■ The task ■
Everything from the line containing "ザノッタ (96, 932)" through the last line of the records must be returned verbatim, and nothing outside that range.

■ Data for the task ■
:::
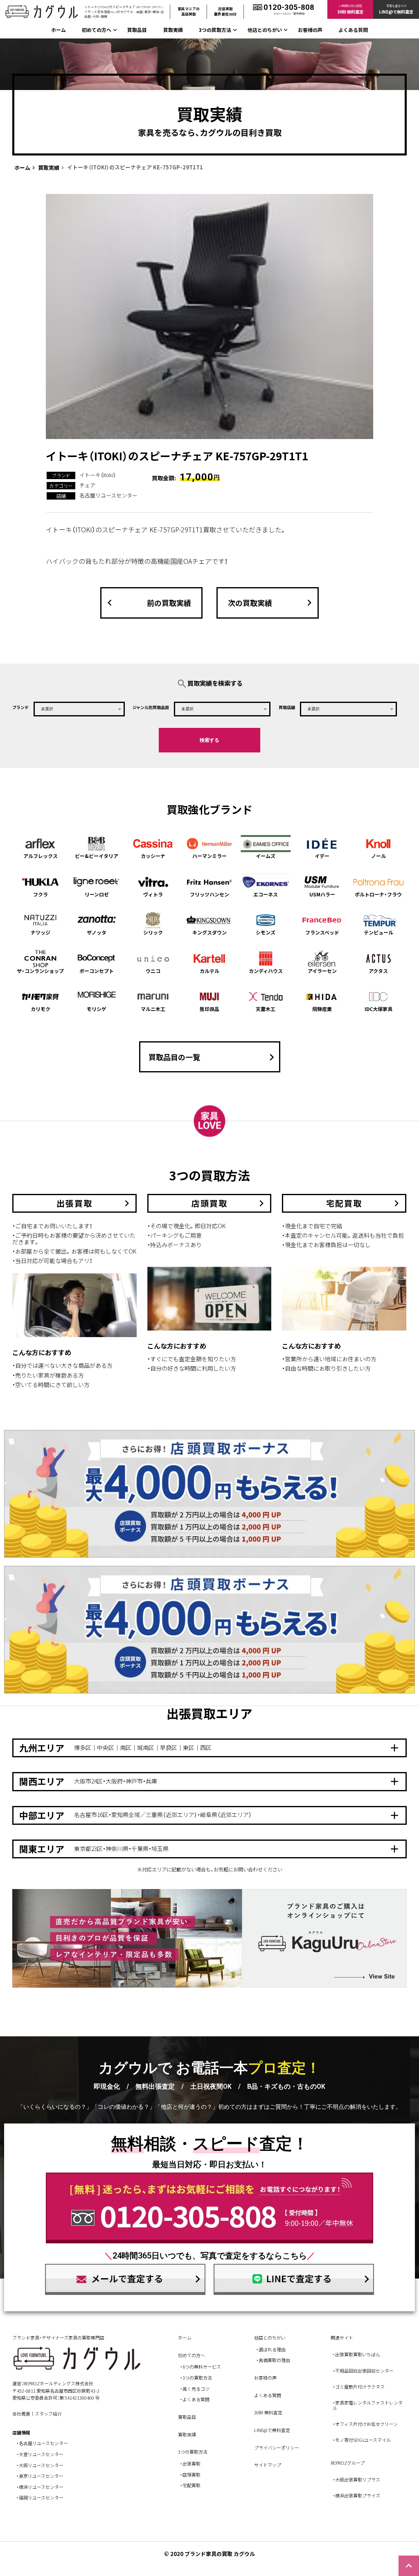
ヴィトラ (153, 894)
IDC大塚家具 (378, 1008)
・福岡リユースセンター (39, 2497)
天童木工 (265, 1008)
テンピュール (378, 932)
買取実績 (173, 29)
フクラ (40, 894)
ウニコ (153, 970)
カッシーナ (153, 855)
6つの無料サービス (201, 2366)
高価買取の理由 (274, 2360)
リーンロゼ (97, 894)
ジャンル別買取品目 (151, 707)
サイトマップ (267, 2464)
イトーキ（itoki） (97, 475)
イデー (322, 855)
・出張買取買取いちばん (356, 2354)
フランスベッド (322, 932)
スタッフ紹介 (48, 2413)
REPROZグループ (348, 2462)
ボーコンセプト (96, 970)
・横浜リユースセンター (39, 2487)
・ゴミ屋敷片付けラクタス (359, 2386)
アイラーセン (322, 970)
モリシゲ (96, 1008)
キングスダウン (209, 932)
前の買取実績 (147, 603)
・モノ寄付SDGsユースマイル (362, 2439)
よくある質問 (353, 29)
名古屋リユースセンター (108, 495)
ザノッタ (96, 932)
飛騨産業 (322, 1008)
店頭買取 (191, 2474)
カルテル (209, 970)
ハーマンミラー (209, 855)
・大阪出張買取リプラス (356, 2479)
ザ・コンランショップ (40, 970)
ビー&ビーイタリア (96, 855)
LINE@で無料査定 (272, 2430)
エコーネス (265, 894)
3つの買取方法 (197, 2377)
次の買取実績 (271, 603)
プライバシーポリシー (276, 2447)
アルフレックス (40, 855)
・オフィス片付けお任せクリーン (365, 2424)
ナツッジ (40, 932)
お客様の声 (310, 29)
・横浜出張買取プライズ (356, 2495)
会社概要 (21, 2413)
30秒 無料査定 (268, 2412)
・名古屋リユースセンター (42, 2443)
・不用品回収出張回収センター (363, 2370)
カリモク (40, 1008)
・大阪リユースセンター (39, 2465)
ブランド (20, 707)
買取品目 (137, 29)
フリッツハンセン (209, 894)
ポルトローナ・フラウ (378, 894)
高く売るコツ (196, 2388)
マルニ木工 (153, 1008)
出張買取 (191, 2463)
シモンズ (265, 932)
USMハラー (322, 894)
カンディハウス (266, 970)
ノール (378, 855)
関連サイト (342, 2337)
:::
■ Your solution ■
ザノッタ (96, 932)
飛騨産業 (322, 1008)
店頭買取 (191, 2474)
カルテル (209, 970)
ハーマンミラー (209, 855)
・大阪出張買取リプラス (356, 2479)
ザ・コンランショップ (40, 970)
ビー&ビーイタリア (96, 855)
LINE@で無料査定 (272, 2430)
エコーネス (265, 894)
3つの買取方法 (197, 2377)
次の買取実績 (271, 603)
プライバシーポリシー (276, 2447)
アルフレックス (40, 855)
・オフィス片付けお任せクリーン (365, 2424)
ナツッジ (40, 932)
お客様の声 (310, 29)
・横浜出張買取プライズ (356, 2495)
会社概要 (21, 2413)
30秒 無料査定 (268, 2412)
・名古屋リユースセンター (42, 2443)
・不用品回収出張回収センター (363, 2370)
カリモク (40, 1008)
・大阪リユースセンター (39, 2465)
ブランド (20, 707)
買取品目 (137, 29)
フリッツハンセン (209, 894)
ポルトローナ・フラウ (378, 894)
高く売るコツ (196, 2388)
マルニ木工 (153, 1008)
出張買取 (191, 2463)
シモンズ (265, 932)
USMハラー (322, 894)
カンディハウス (266, 970)
ノール (378, 855)
関連サイト (342, 2337)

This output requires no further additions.